▶ [Work to be completed] Which lines below include the string "Given"? Please show each one.

Saved entries:
────────────────────

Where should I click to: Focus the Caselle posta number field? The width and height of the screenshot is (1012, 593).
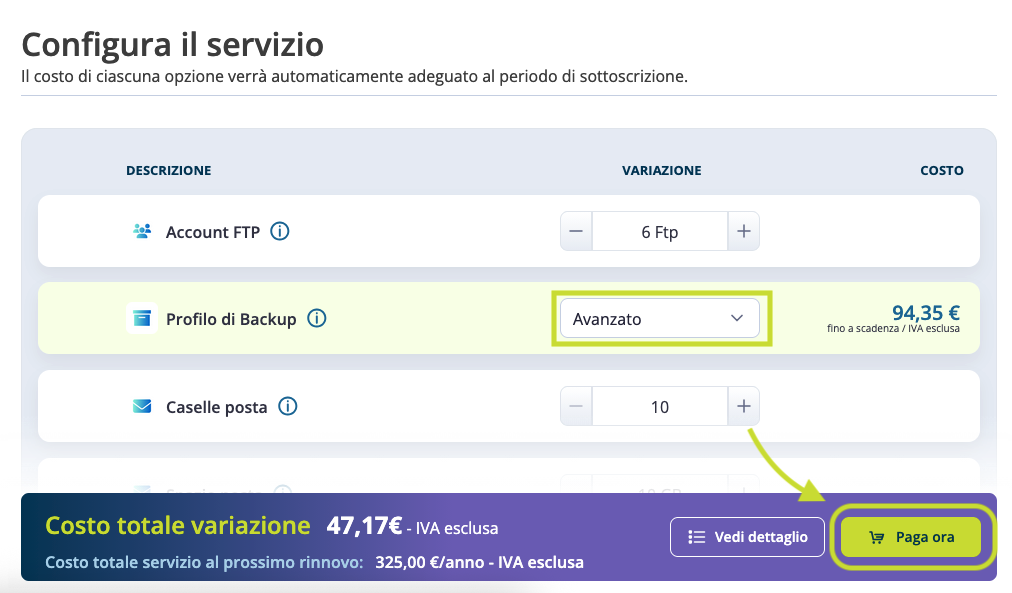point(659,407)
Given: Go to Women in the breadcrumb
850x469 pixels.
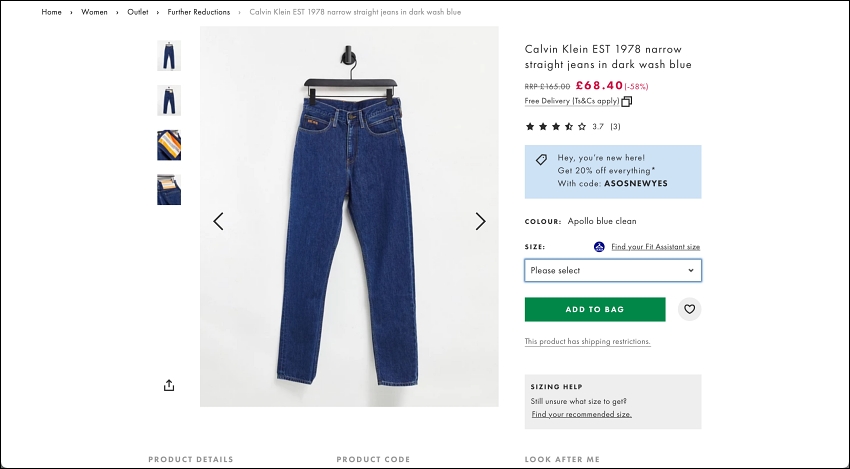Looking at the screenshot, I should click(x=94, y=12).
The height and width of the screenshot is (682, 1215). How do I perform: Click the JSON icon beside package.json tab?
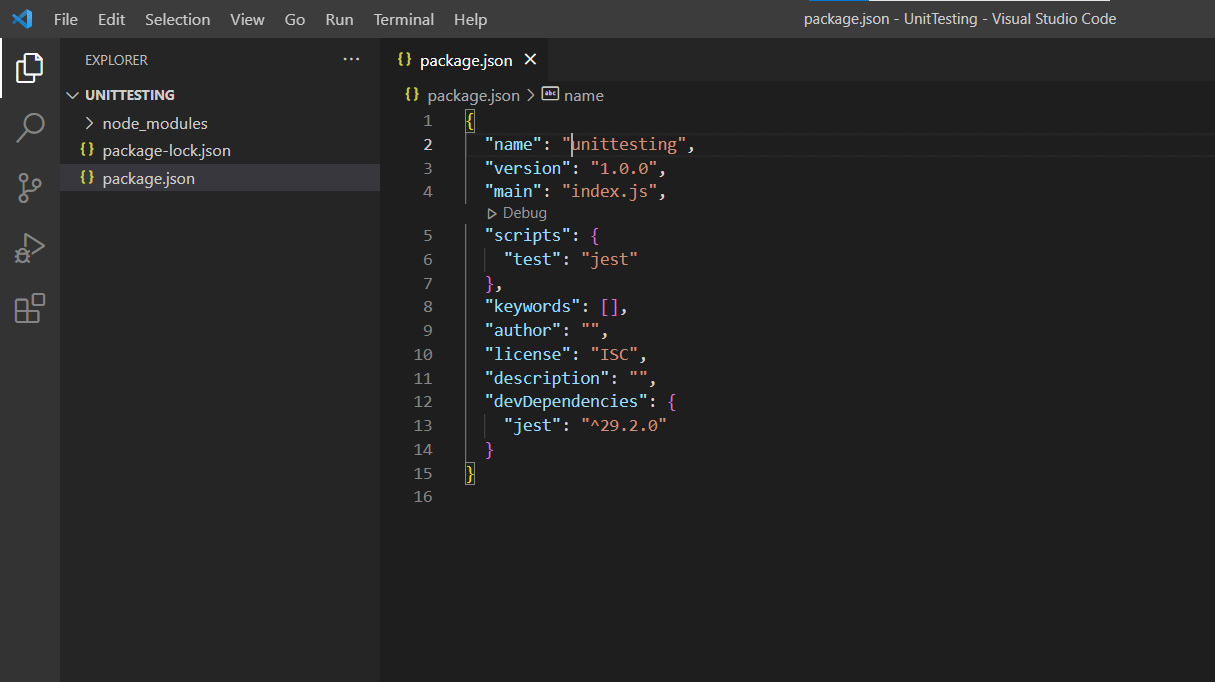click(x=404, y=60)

────────────────────

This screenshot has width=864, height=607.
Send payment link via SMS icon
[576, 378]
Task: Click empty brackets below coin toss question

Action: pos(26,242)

────────────────────

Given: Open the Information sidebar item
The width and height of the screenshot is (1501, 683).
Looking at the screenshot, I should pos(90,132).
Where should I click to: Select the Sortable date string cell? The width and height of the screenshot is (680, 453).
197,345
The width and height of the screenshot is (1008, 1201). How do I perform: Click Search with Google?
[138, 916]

────────────────────

▶ [Result]
Given: Go to Women in the breadcrumb
Given: Open the Information sidebar item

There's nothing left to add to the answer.